A ways back I wrote a post about empathy (also called animacy or agency) hierarchies and how the empathy hierarchy in Spanish and other romance languages worked, explaining a peculiarity of their grammar that had haunted me since high school Spanish. Unfortunately, I was excited at the time I was writing, and didn't explain it near as clearly as I should have.
Anyway, to briefly recap, empathy hierarchy is a system of classifying entities (e.g. nouns) according to the level of empathy the speaker feels towards them. While the number and composition of levels vary by language, the general trends are 1st person >= 2nd person >= 3rd person, animate >= inanimate, definite >= indefinite (e.g. "those people" >= "some people"). In Spanish there were three levels with regard to verb agreement: 1st person ("[yo] juego" - "I play") > 2nd person familiar ("[tú] juegas") > 2nd person formal ("usted juega") + 3rd person ("[él] juega"); this makes logical sense because you would have more empathy towards those you would address with the 2nd person familiar (e.g. your friends and family) than those you would address with the formal 2nd person (e.g. people you meet on the street). One of the most common things governed by empathy hierarchy is verb agreement, which is exactly what is seen in Spanish in the above examples.

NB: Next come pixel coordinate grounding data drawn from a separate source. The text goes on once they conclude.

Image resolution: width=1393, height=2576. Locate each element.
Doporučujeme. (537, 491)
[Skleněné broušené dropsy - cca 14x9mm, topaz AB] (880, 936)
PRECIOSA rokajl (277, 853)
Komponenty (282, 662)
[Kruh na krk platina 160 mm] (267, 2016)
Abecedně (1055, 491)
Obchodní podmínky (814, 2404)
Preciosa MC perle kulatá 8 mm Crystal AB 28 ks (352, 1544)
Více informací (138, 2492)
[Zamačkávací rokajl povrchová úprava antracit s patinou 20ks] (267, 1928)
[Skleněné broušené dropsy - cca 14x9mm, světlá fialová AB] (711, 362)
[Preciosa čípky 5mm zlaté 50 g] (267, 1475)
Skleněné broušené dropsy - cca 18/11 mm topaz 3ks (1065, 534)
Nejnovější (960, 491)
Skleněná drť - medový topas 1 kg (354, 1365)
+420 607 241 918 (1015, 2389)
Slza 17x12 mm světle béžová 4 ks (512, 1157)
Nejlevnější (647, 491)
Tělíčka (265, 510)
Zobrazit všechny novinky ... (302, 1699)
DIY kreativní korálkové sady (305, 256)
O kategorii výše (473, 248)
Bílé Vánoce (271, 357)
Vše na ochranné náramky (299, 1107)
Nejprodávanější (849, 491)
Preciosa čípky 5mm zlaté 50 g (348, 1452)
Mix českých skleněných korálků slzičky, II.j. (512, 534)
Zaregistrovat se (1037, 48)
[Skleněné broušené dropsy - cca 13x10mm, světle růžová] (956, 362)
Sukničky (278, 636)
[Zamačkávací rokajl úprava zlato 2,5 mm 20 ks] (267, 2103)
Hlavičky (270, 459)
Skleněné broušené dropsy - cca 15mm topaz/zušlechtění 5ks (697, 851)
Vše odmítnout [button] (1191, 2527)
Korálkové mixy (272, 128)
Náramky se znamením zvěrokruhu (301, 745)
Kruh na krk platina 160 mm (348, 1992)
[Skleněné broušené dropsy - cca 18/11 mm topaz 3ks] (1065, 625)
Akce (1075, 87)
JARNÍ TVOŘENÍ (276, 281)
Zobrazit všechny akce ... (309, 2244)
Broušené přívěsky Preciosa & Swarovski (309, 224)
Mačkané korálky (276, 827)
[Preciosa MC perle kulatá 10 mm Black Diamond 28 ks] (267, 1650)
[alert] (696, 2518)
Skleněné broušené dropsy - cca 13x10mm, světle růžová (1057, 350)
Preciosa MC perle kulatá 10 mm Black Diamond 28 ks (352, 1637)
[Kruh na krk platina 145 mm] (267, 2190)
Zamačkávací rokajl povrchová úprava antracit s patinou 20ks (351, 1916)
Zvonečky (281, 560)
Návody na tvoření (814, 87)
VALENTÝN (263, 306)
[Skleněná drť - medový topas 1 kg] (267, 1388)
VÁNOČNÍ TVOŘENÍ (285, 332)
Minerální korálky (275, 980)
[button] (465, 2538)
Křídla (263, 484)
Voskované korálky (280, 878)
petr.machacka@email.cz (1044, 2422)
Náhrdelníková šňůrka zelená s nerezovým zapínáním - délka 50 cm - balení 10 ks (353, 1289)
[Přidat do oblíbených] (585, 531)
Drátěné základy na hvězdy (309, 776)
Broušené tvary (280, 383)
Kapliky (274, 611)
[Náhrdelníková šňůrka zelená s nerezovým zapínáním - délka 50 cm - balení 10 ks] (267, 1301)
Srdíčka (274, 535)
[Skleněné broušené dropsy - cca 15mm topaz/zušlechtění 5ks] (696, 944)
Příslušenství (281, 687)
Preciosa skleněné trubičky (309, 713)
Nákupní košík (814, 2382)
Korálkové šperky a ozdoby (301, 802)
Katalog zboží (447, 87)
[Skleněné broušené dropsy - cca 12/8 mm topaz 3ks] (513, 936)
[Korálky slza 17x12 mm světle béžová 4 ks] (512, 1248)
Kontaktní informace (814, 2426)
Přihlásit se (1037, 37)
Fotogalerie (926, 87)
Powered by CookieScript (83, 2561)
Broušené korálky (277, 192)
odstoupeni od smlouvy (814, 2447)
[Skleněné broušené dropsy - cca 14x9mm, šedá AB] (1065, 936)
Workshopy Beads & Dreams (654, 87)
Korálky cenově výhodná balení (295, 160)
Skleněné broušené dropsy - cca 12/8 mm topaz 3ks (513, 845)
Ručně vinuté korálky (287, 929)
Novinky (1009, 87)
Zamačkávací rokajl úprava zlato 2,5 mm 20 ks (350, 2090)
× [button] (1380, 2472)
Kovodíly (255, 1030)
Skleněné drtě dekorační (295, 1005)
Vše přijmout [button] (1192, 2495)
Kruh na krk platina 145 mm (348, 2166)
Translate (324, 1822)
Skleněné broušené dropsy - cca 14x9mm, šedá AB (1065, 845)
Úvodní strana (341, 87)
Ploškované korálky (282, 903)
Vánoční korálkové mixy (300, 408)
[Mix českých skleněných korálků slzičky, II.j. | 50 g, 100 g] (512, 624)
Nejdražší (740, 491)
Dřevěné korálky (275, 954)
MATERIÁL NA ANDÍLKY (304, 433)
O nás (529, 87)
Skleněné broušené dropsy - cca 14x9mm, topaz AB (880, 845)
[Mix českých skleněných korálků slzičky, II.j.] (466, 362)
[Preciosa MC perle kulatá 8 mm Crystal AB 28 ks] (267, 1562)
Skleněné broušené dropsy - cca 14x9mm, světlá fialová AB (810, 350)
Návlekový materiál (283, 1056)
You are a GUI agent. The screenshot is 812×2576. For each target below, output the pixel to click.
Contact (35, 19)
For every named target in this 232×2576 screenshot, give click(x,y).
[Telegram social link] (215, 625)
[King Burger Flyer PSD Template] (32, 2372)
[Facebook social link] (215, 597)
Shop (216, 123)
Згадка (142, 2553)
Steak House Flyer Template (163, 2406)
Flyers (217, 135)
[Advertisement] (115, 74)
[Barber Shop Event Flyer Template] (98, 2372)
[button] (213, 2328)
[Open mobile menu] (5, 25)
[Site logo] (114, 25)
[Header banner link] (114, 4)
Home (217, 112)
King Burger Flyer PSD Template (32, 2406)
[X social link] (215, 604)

One of the languages (actually a family of languages) I'm creating for one of my stories turns the concept of empathy hierarchy completely upside-down. In these languages, verbs agree with the subject, direct object [if any], and indirect object [if any] (this is as complicated as it sounds, though some real "polypersonal" languages actually do have verbs that agree with all three of those). As the subject, direct object, and indirect object are not marked for case and word order is free, verb agreement is really the only way to tell who's doing what in a sentence; for example, you could have something like "Dog bone boy gaveheitit" or "Bone boy dog gaveheitit", which would mean more or less the same thing, as word order isn't important in this respect (word order indicates more subtle things, such as what is emphasized in a sentence).
However, instead of relying on animacy or empathy to create this agreement system (animacy and/or empathy being pretty much universal in natural languages, as far as I know), these languages use rank. Specifically, a seven-tiered hierarchy with levels I label -3 (lowest) to +3 (highest). For humans, rank reflects social status relative to the speaker. Rank 0 is reserved for the first person, ranks below 0 represent those below the social status of the speaker, and ranks above 0 above the speaker, with the degree of difference indicated by the rank (rank x + 1 > rank x); e.g. use of rank 2 by the speaker to refer to someone would mean that that person has a social status substantially higher than that of the speaker. For nonhumans (animals and inanimate objects) rank is based on respect for that thing - positive and/or honorable things would have high rank, negative or dishonorable things would have low rank; in this way rank resembles more arbitrary noun class systems.
Now, depending on how deeply you thought about what I just said, you may or may not already be scared of this idea; so let me illustrate. Suppose you have two coworkers at a job talking to each other (thus they'd be of the same social status). As it's customary to show some respect to those of the same rank as you in East Asian cultures (these languages are loosely based on Japanese, with a bunch of fun stuff thrown in), both would refer to each other ("you" in English) with the +1 level. However, as this system does not distinguish between 2nd and 3rd person, if one of them uses the +1 level for something, it could just as easily refer to some third co-worker who wasn't a part of the conversation (a 3rd person, no pun intended). Or it could simply refer to some inanimate object that just happens to be at the +1 rank.
But that's easy stuff. Now imagine a person writing to a politician. If this was just an average person, they might use rank +2 to refer to the politician ("you", in English), given the significant difference in social status. The politician would then use rank -2 to refer to the person (or -1, if the politician wanted to be polite), which would also be written "you" in English. Now suppose they were talking about the king. The lay person would probably refer to the king with +3 rank; the politician, however, would use a lower rank (+1 or +2), as their own social status is greater. Of course, any of these (-2, -1, +1, +2, +3) could simply be referring to an inanimate object, instead.
Worse yet, the innate rank of an animal or inanimate object could be modified based on the rank of a possessor; that is, if the possessor of an object has a significantly different rank than the speaker, the rank of the thing possessed might be elevated or lowered to reflect the possessor.
Suppose that dog' has an innate rank of +1. In the previous scenario, the person might then use rank +1 to refer to his dog, +2 to refer to the politician's dog, and +2 or +3 to refer to the king's dog. The politician, on the other hand, might refer to his own dog as +1, the person's dog as -1, and the king's dog as +2.
And as one last nail in the coffin of sanity is a concept I call the heterogeneous plural. That is, a plural that comprises members of significantly different rank. In this case, the rank of the group as a whole would be the rank of the highest-ranking member. So if the person writing a politician referred to level +3, he could be referring the the king, the king and the politician together, the king's dog, or something else entirely.
That's me: raping your mind since 1983.